Karina menyebut, butuh kerja sama berbagai pihak untuk mendukung kesuksesan Namira. Senada dengan Nini, Karina juga menekankan pentingnya dukungan keluarga.
"Yang bikin gagal atau nggak, biasanya cuman karena masalah dari kita. Support system-nya yang either kita trainer-nya, kita pendampingnya, atau orang tuanya pun yang nggak mau berproses sama anaknya. Jadi, bukannya mereka nggak bisa, tapi justru pendampingannya yang harus benar," terang Karina.

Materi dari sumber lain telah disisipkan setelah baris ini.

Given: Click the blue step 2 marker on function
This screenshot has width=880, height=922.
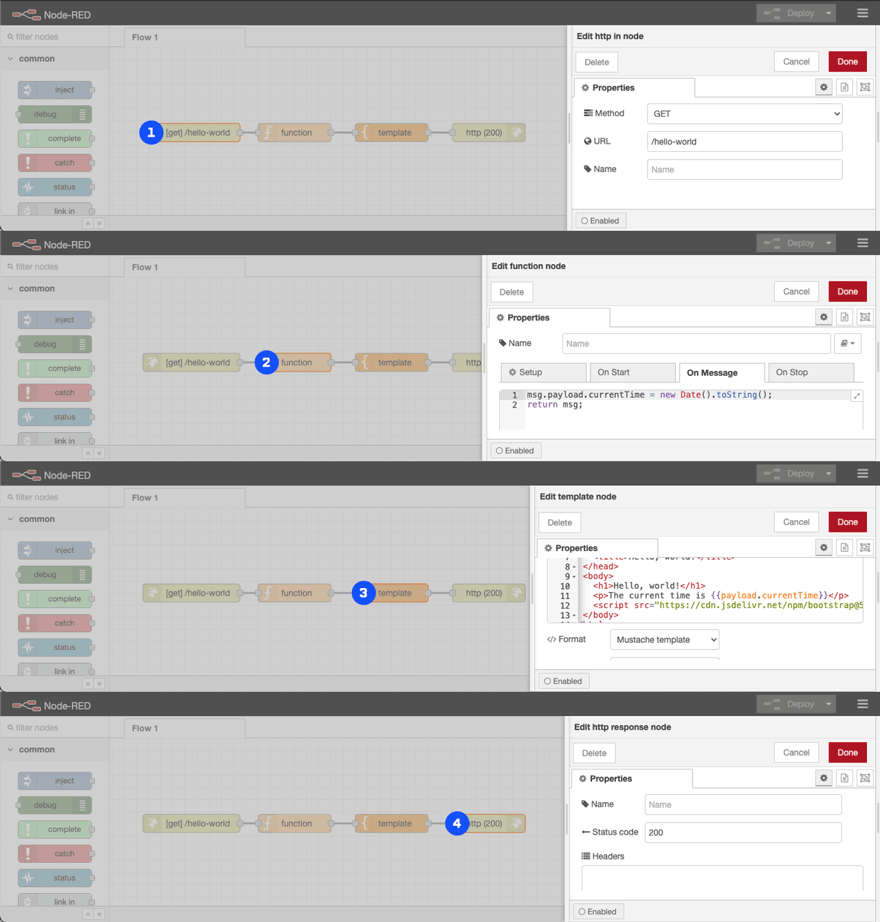Looking at the screenshot, I should point(266,363).
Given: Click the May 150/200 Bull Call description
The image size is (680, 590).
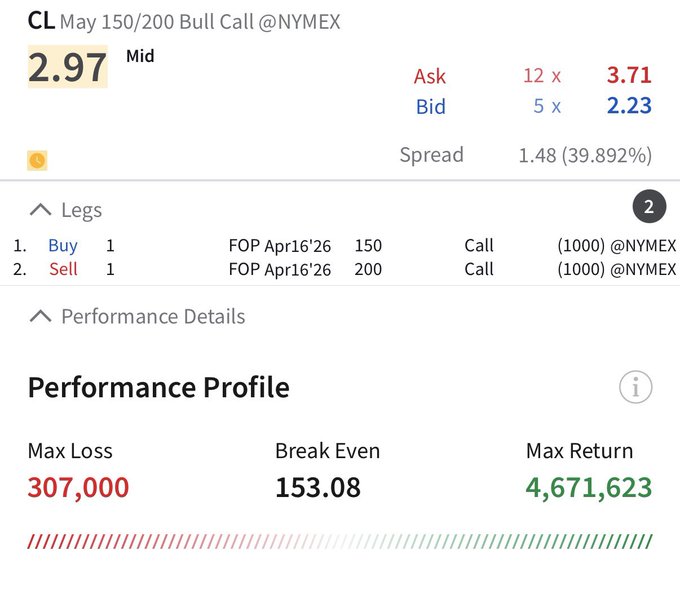Looking at the screenshot, I should (200, 21).
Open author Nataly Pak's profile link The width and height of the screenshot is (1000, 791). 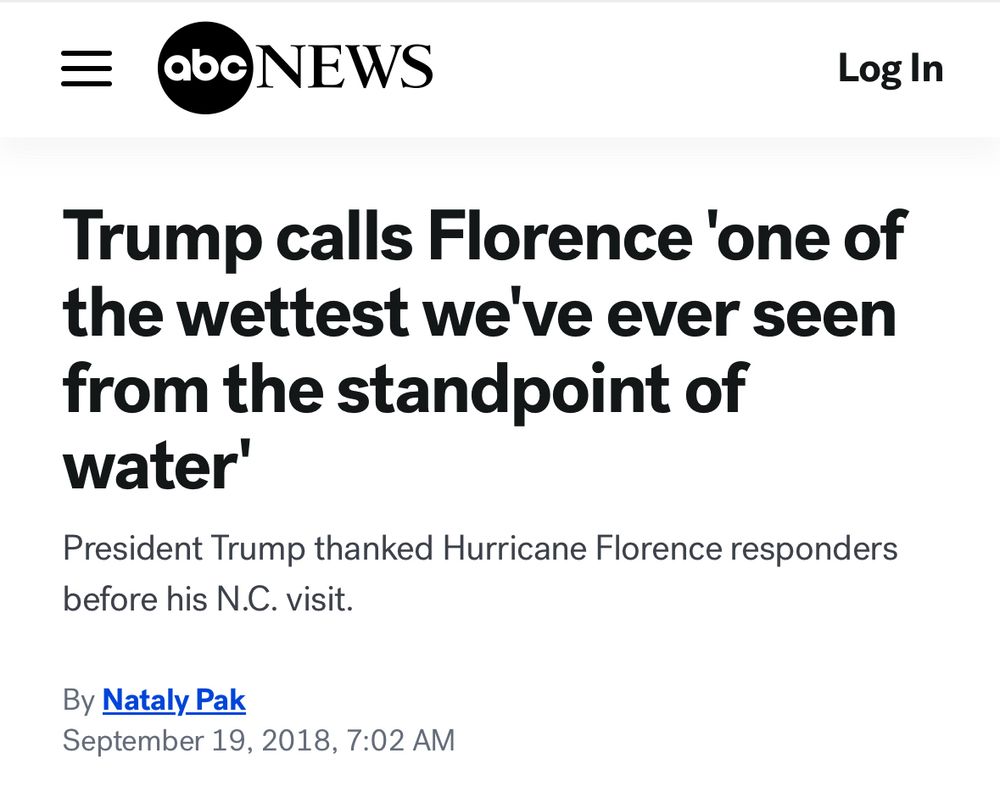[173, 700]
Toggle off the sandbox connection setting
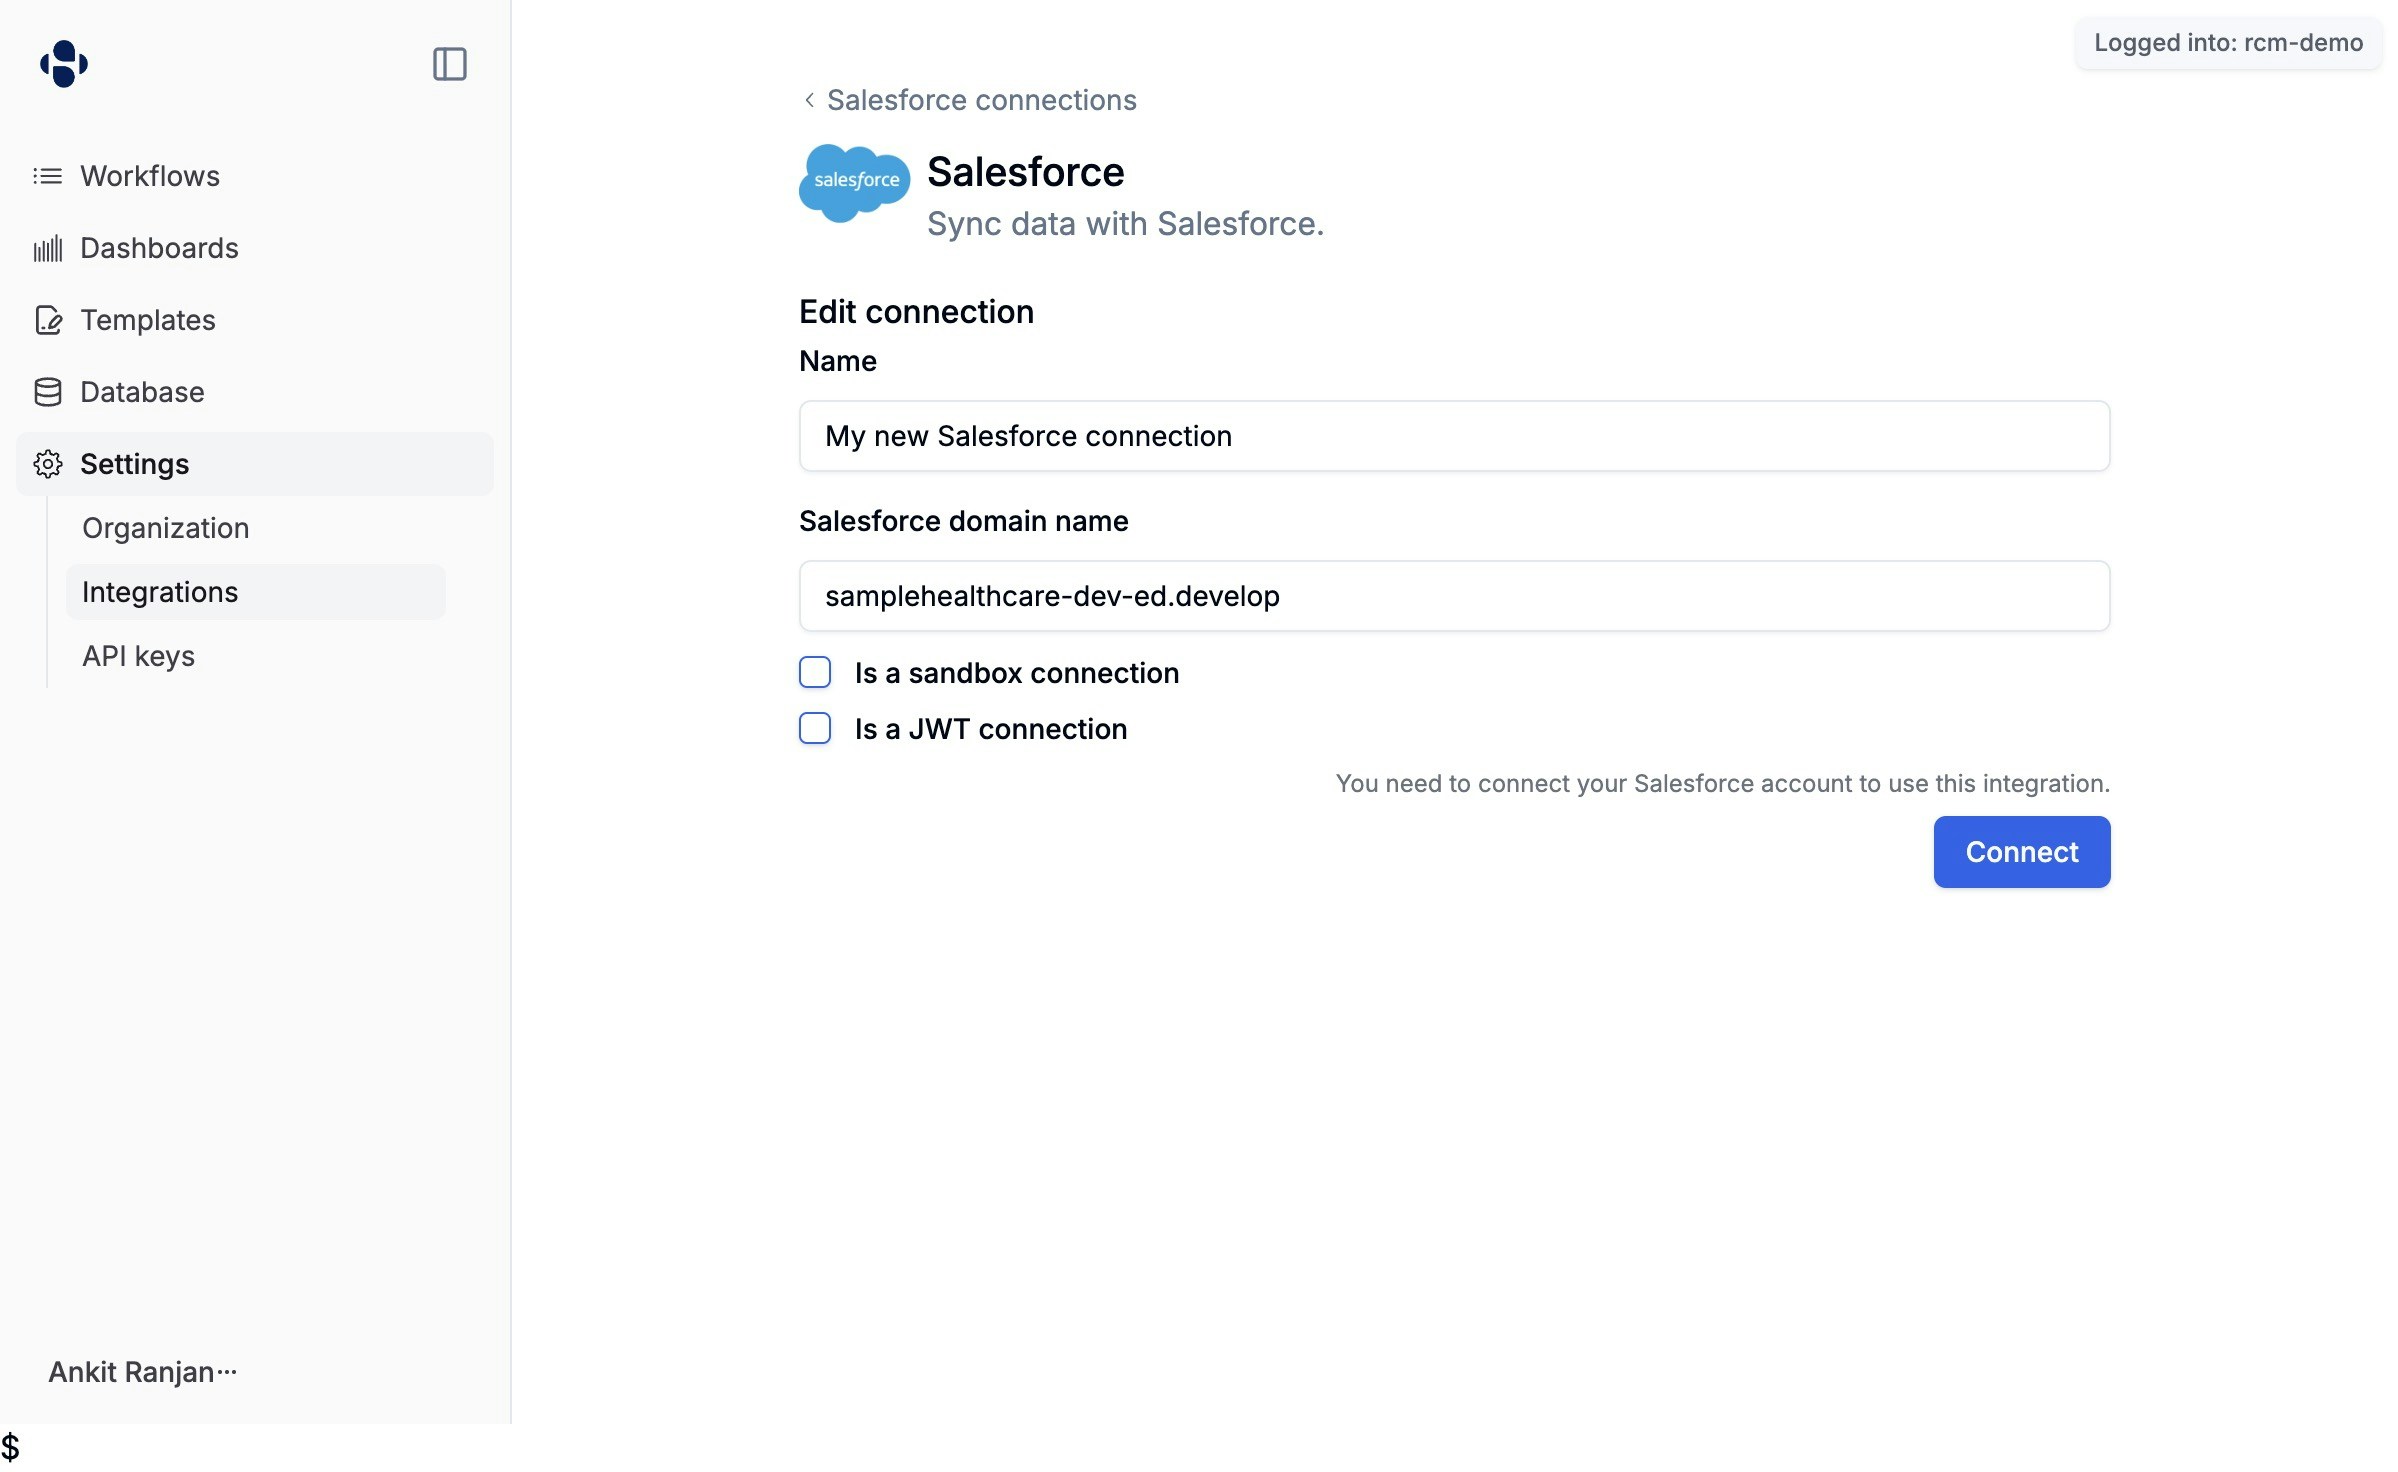Screen dimensions: 2398x1472 click(815, 672)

Kehadiran Namira telah menambah satu lagi representasi disabilitas di jagad seni Indonesia. Lebih dari itu, pencapaian Namira memberi harapan bagi para pendamping anak dengan down syndrome.
Eksistensi Namira seakan menegaskan, bahwa terlahir dengan down syndrome bukanlah akhir dari segalanya. Justru, ia bisa menjadi pembuka bagi banyak keberkahan. Semua itu dicapai selama terdapat kerja keras serta dukungan dari orang-orang sekitar, terutama keluarga.